Monday, May. 13, 1991

America Abroad

By Strobe Talbott

For 45 years, conservatives in the debate over U.S. foreign policy knew who they were, largely because they knew whom they opposed: communists of all kinds and liberals who advocated accommodation with the Kremlin or its minions. Now that the cold war is over, an identity crisis has conservatives arguing among themselves with a ferocity they used to reserve for their adversaries on the left.

America's Purpose (ICS Press; $19.95) culls 16 essays from the small (circ. 8,000) but influential quarterly National Interest. It was in that journal two years ago that Francis Fukuyama fretted over the "end of history" and thus provided a slogan for cold warriors' dismay at the waning of the all-defining struggle and the surrender of the essential enemy. Since then, the right has split into isolationist and internationalist camps. In the pages of this slim volume the two sides square off for intellectual combat of a high order.

Harvard professor Nathan Glazer recommends George Washington's warning against foreign entanglements as a motto for the U.S. in the late 20th and early 21st centuries. Patrick J. Buchanan contends that the reds were the only bad guys worth fighting; as soon as they are licked, the U.S. should "disengage" from all remaining messes across the oceans. Ted Galen Carpenter advocates "strategic independence . . . free from the dangerous and expensive burdens of obsolete security commitments." Jeane J. Kirkpatrick sees a chance for the U.S. finally to become a "normal country in a normal time," turning inward to deal with its many problems at home.

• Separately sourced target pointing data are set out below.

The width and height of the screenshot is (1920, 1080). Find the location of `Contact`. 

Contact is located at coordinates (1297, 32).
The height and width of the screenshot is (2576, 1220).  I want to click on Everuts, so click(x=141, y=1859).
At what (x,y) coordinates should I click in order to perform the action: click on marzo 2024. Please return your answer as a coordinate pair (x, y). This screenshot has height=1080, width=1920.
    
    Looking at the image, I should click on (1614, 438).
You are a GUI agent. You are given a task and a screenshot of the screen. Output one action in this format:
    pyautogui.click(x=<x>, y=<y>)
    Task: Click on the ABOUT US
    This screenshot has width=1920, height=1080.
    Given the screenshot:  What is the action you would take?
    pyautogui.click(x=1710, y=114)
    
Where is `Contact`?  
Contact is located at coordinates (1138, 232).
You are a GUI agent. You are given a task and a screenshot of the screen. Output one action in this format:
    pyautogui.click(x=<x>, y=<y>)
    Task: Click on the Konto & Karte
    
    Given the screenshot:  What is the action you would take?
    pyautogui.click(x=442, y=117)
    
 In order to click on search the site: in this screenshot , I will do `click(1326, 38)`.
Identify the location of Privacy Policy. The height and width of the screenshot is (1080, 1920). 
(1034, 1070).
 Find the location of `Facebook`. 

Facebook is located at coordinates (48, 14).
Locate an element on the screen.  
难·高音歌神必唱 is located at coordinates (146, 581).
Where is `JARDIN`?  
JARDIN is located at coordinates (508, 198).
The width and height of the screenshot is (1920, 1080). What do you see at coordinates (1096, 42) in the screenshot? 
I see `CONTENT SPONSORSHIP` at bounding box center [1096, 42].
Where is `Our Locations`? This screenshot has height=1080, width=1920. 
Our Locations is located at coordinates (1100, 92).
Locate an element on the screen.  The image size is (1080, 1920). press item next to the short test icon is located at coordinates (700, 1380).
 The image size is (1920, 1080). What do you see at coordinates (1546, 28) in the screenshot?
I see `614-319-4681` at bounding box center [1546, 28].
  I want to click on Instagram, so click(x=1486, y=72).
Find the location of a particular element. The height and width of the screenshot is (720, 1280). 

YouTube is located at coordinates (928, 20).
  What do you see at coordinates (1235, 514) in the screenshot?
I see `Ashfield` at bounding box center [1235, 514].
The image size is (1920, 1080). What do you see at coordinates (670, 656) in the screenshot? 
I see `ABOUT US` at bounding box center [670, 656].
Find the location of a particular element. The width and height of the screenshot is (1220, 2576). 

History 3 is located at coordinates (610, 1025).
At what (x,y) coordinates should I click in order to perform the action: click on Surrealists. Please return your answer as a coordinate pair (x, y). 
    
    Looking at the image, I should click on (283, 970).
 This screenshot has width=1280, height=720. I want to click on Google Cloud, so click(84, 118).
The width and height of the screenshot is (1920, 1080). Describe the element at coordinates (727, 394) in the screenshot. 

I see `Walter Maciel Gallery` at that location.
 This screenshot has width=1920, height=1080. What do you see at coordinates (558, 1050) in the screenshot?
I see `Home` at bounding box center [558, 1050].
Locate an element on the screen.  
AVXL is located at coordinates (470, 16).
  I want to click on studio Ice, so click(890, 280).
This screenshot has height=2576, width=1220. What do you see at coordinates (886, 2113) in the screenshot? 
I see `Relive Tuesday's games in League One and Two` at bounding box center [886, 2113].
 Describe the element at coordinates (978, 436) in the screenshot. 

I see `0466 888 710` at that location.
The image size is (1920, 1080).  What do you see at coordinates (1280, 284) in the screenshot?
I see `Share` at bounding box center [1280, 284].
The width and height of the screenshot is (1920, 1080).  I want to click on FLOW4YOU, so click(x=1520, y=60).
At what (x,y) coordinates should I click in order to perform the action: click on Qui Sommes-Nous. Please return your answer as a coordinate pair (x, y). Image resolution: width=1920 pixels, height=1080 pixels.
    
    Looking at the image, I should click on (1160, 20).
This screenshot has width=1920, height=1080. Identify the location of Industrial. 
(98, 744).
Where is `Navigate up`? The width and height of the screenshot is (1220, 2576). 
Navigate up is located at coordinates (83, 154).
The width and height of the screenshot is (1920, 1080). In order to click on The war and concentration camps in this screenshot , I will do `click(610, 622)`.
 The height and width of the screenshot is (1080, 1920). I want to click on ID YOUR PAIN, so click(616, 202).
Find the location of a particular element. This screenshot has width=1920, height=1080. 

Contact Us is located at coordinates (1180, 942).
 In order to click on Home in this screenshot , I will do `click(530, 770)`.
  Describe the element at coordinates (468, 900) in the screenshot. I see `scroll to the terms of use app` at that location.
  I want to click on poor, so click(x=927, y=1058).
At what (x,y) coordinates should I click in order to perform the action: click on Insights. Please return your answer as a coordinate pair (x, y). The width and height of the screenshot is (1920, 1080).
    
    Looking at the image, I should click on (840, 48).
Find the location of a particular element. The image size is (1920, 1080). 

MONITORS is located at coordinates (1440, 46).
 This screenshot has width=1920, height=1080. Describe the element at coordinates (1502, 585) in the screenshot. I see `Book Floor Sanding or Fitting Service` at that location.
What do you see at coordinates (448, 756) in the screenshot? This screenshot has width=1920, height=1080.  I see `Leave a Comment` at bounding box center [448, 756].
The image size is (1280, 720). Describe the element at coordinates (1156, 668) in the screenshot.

On the other side of the new schism, Irving Kristol, a founder of neoconservatism (and of National Interest), hears in some voices of the neocon chorus "echoes of the 1930s -- echoes of nativism and xenophobia, indifference (or worse) to Nazism and fascism, broad hints of anti-Semitism." He does not name names, but he clearly has in mind Buchanan, who has created a furor by insinuating that Jews fanned the flames of the gulf war. Kristol believes that in an increasingly interdependent world, "Fortress America" is simply not an option.

Charles Krauthammer agrees, and then some. He favors nothing less than a U.S.-led "universal dominion . . . a unipolar world whose center is a confederated West." While neither he nor any of the other contributors have much good to say about the U.N., Krauthammer welcomes an incipient "new supersovereignty" embodied by cooperative international mechanisms like the Group of Seven industrial democracies. That notion sends Buchanan into fulminations two chapters later.

The editor of both the book and the journal is Owen Harries, whose background tilts him toward the internationalists. An Oxford-educated Welshman who was a professor in Australia and a diplomat in Paris before moving to Washington eight years ago, he admits he is surprised by the "strain of withdrawal" that has emerged among some of his authors.

"American conservatism is a term whose very meaning was shaped and colored by the cold war," says Harries. "Perhaps there's now a problem with the labeling." Actually, there has always been a problem. Labels foster simplistic divisions and artificial alliances. This book may mark the end of at least one brand of ideological monolithism. That's already an improvement on the end of history.